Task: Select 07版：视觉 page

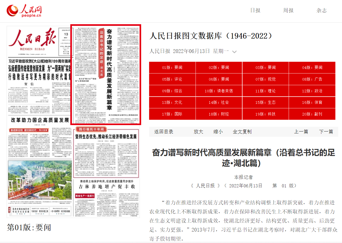Action: [265, 79]
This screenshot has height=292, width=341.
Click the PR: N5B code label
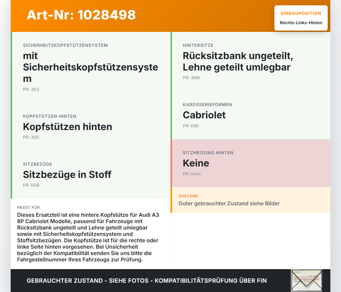(31, 185)
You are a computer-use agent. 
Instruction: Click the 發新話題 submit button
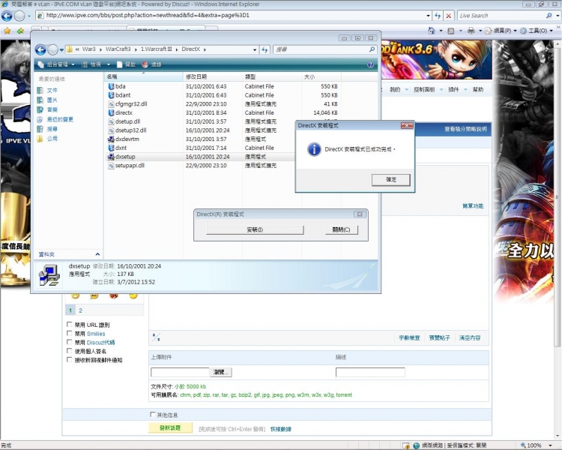[170, 428]
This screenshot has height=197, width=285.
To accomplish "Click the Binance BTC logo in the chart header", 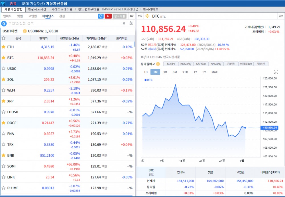I will (x=147, y=16).
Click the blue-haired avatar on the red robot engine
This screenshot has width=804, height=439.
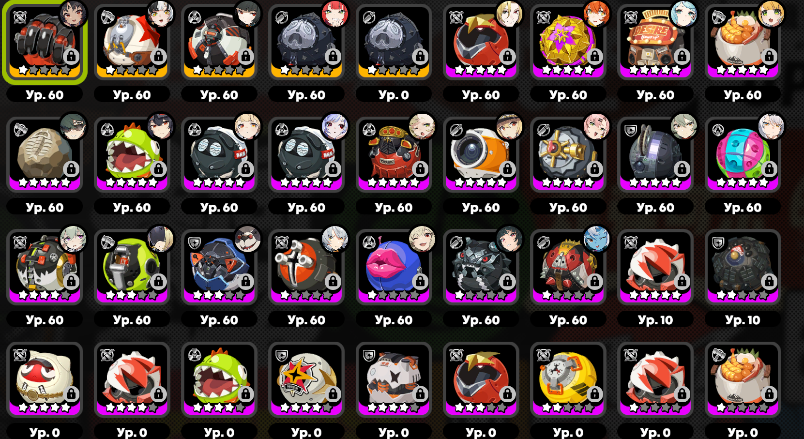coord(596,239)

=-=-=

- Work request:
What is needed is an exact copy of the lines from the start of the listing above through the line that holds "This screenshot has height=197, width=285.", with the pictures left out.

- Answer to this task:
Task: Select 07版：视觉 page

Action: [265, 79]
This screenshot has height=292, width=341.
Click the PR: N5B code label
(31, 185)
You are a computer-use agent. 
Instruction: Click the 發新話題 submit button
[170, 428]
This screenshot has height=197, width=285.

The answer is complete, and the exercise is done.